Bastarde senza gloria

Spettacolo dalla tematica sociale
Bastarde senza gloria è uno spettacolo che affronta un tema spiccatamente sociale e d’interesse politico. Com’è evidente, ciò può potenziare quel circolo virtuoso tra arte, nello specifico teatro, e risveglio della coscienza collettiva, specie politica. E tuttavia, il rischio che il vigore artistico si perda è ovviamente grande in questi casi; questo spettacolo funziona, e il messaggio sociale è ben veicolato. Tuttavia, almeno ad avviso di chi scrive, ci sono dei problemi di scrittura che rendono la struttura dello stesso banale dal punto di vista stilistico, e ridondante per chi abbia presente testi letterari o filosofici che potrebbero venire in mente, relativamente ai temi sociali affrontati, in primis quello del lavoro femminile.
Lo spettacolo, per la regia di Siddharta Prestinari, è in scena al Teatro 7 di Roma dal 25 aprile al 7 maggio; è stato precedentemente rappresentato a San Vito Romano, Matelica, Chieti e al Teatro Manfredi di Ostia. Quanto alla trama, ci sono sette donne che lavorano in una fabbrica che si vedono costrette a dovere scegliere una tra di loro che dovrà essere licenziata. Infatti, i padroni della fabbrica devono fare tagli del personale e vogliono che siano i dipendenti di ogni reparto a dovere scegliere chi di loro se ne dovrà andare, chi è più improduttivo. Le sette donne, ognuna con una sua specificità, l’una straniera, l’altra anziana, una con un figlio handicappato, etc., si profonderanno così in una lotta verbale senza esclusione di colpi, mostrando il lato più meschino della loro personalità; ma non c’è soluzione, è necessario, perché “il lavoro serve a tutti“.
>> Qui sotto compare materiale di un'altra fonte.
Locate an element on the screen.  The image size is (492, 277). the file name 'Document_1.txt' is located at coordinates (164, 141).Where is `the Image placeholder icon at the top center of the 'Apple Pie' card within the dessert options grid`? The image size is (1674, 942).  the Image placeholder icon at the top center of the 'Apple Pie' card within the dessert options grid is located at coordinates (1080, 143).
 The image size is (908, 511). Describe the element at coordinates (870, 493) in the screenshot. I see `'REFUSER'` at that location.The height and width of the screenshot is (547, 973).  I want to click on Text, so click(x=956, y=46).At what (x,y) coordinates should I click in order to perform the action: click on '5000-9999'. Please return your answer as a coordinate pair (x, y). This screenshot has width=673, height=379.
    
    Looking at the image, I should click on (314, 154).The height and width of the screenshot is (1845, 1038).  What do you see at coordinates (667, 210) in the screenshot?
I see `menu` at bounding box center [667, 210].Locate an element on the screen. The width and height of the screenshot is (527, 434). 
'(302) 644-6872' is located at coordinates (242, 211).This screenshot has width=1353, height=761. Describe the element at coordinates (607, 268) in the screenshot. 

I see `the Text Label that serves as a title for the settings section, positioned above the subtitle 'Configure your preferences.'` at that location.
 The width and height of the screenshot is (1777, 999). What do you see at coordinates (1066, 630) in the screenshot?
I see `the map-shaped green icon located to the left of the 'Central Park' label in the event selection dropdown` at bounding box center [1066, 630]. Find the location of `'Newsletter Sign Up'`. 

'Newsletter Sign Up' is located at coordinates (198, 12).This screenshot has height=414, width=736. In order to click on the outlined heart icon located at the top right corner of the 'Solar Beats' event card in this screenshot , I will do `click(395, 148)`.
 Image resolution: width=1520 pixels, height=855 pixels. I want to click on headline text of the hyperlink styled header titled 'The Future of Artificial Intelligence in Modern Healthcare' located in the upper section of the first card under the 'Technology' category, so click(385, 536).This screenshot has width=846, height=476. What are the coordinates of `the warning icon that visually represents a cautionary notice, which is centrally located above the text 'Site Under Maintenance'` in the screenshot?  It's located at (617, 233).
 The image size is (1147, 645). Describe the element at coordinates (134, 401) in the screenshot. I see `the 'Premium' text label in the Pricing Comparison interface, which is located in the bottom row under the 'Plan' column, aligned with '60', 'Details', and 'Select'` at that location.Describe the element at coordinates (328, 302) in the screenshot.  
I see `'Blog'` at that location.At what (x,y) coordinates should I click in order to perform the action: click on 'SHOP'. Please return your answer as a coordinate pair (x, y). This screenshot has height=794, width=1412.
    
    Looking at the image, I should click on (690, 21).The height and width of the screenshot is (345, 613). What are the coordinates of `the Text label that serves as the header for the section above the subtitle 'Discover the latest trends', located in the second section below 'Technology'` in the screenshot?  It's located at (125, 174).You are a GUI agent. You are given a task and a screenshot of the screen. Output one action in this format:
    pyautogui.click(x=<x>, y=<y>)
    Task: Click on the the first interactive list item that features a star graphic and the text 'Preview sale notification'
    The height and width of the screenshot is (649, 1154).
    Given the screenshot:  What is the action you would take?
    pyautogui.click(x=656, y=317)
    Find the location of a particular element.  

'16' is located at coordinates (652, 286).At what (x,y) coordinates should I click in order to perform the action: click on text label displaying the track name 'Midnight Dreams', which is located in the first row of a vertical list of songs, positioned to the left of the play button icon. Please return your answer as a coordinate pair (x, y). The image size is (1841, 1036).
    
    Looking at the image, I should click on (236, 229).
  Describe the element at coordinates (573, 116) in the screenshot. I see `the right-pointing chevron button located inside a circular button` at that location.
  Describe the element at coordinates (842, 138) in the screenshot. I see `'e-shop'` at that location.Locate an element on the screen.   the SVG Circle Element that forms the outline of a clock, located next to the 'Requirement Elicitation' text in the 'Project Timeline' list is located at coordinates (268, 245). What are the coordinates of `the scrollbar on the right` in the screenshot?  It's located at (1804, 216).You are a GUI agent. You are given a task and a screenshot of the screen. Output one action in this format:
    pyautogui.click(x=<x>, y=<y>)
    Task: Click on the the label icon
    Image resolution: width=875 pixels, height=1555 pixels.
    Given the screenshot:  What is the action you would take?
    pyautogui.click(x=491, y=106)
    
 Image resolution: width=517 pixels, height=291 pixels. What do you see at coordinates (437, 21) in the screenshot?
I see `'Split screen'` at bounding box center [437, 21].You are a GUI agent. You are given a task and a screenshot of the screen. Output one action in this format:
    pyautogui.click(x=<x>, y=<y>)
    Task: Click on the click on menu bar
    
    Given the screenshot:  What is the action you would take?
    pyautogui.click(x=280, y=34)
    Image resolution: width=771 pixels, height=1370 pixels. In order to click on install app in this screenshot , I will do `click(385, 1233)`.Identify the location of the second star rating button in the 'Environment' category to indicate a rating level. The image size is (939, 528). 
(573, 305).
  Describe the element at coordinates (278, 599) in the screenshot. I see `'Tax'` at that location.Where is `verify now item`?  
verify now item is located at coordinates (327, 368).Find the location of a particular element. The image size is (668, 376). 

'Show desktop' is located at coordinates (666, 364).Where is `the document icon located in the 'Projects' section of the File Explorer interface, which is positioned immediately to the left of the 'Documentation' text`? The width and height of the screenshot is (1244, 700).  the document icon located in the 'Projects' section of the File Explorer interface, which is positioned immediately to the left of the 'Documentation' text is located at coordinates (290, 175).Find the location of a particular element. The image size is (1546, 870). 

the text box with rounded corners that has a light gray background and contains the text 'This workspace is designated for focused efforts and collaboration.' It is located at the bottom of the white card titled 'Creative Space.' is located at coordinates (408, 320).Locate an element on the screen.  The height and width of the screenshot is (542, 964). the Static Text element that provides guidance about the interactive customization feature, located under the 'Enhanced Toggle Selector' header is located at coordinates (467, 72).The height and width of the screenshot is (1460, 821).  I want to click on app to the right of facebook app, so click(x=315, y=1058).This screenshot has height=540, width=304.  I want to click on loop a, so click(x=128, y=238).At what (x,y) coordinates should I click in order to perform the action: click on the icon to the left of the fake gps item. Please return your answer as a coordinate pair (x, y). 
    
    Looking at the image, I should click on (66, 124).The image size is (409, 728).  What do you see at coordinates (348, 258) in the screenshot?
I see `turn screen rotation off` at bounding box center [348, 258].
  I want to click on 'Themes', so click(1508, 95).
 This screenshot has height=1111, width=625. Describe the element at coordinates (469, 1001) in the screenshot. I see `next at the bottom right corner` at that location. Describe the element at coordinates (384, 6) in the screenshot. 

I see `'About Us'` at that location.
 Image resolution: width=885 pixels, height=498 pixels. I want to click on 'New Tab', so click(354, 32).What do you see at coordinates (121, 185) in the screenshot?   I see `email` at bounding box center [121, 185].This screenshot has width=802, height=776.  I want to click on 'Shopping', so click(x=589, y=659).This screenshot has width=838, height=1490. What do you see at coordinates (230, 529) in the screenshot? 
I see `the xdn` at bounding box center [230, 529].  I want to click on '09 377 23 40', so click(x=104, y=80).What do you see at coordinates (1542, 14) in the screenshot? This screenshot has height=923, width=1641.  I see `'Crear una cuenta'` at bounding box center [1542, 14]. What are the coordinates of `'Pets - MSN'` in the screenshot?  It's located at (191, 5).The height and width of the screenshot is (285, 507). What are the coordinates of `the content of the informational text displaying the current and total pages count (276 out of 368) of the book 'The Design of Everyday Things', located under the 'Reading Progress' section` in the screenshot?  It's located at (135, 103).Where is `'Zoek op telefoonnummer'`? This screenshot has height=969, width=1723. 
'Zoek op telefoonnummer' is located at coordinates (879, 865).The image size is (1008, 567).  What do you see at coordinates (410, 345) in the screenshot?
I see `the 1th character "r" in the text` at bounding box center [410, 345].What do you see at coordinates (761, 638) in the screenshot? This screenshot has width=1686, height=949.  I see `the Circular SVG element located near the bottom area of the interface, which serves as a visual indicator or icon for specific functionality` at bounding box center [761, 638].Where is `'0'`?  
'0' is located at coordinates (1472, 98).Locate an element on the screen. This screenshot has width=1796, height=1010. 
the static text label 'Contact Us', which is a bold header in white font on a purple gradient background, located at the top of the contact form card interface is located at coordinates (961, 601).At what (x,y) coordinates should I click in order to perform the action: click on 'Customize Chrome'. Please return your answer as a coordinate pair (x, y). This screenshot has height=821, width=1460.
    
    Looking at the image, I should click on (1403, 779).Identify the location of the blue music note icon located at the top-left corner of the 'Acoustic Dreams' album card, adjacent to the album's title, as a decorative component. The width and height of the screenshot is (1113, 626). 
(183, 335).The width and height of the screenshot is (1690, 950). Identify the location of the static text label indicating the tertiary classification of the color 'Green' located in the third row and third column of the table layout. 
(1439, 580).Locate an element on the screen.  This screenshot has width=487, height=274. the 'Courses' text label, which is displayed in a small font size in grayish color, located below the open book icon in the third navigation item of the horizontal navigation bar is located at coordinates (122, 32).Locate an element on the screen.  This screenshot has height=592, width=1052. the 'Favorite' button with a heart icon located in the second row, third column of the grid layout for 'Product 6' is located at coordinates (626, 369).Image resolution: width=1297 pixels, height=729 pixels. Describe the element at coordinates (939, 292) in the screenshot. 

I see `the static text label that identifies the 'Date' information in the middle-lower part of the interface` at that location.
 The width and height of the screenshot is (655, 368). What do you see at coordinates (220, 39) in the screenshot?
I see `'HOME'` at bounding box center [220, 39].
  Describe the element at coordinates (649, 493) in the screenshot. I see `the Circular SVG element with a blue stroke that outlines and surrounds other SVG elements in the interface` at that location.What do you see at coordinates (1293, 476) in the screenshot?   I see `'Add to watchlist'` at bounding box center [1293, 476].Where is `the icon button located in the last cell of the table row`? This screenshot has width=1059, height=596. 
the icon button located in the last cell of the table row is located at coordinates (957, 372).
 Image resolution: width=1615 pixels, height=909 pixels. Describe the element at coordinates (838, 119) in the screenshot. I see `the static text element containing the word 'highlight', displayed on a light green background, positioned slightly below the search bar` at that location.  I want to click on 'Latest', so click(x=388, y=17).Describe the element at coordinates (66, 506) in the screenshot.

L’idea è buona, e sono ovvi i riferimenti culturali, quelli di una sinistra che voglia riflettere sui danni del capitalismo. E lo spettacolo funziona nella misura in cui riesce ad essere divertente, grazie alla regia ma anche alle sette attrici con la loro personalità: Gegia, Manuela Villa, Valentina Olla, Sabrina Pellegrino, Giulia Perini, Elisabetta Mandalari, Eugenia Bardanzellu. Insomma, la materia artistica è salva perché da un tema sociale così serio – la sopravvivenza specie femminile in un mondo di dominio capitalistico – ne esce una tragicommedia che strizza l’occhio al pubblico e diverte. Ma dietro il divertimento assicurato dai toni delle attrici, il testo spesso stanca.
Questa situazione dovrebbe portare ad una riflessione sul mondo moderno, quasi sulla questione politico-esistenziale della ribellione dell’uomo – poi dipende quali siano i riferimenti culturali dello scrittore Gianni Quinto e del pubblico, a me viene in mente di primo acchito Camus. Il finale tuttavia si tinge di una retorica piuttosto vittimistica che toglie vigore artistico ma soprattutto non lascia speranza in senso politico, giungendo ad una sostanziale incoerenza. Detto ciò, lo spettacolo è più che ammirevole nel senso in cui riesce discretamente a coniugare interesse sociale e teatro, in un’epoca in cui la stragrande maggioranza di questi tentativi sono incomprensibili o approssimativi.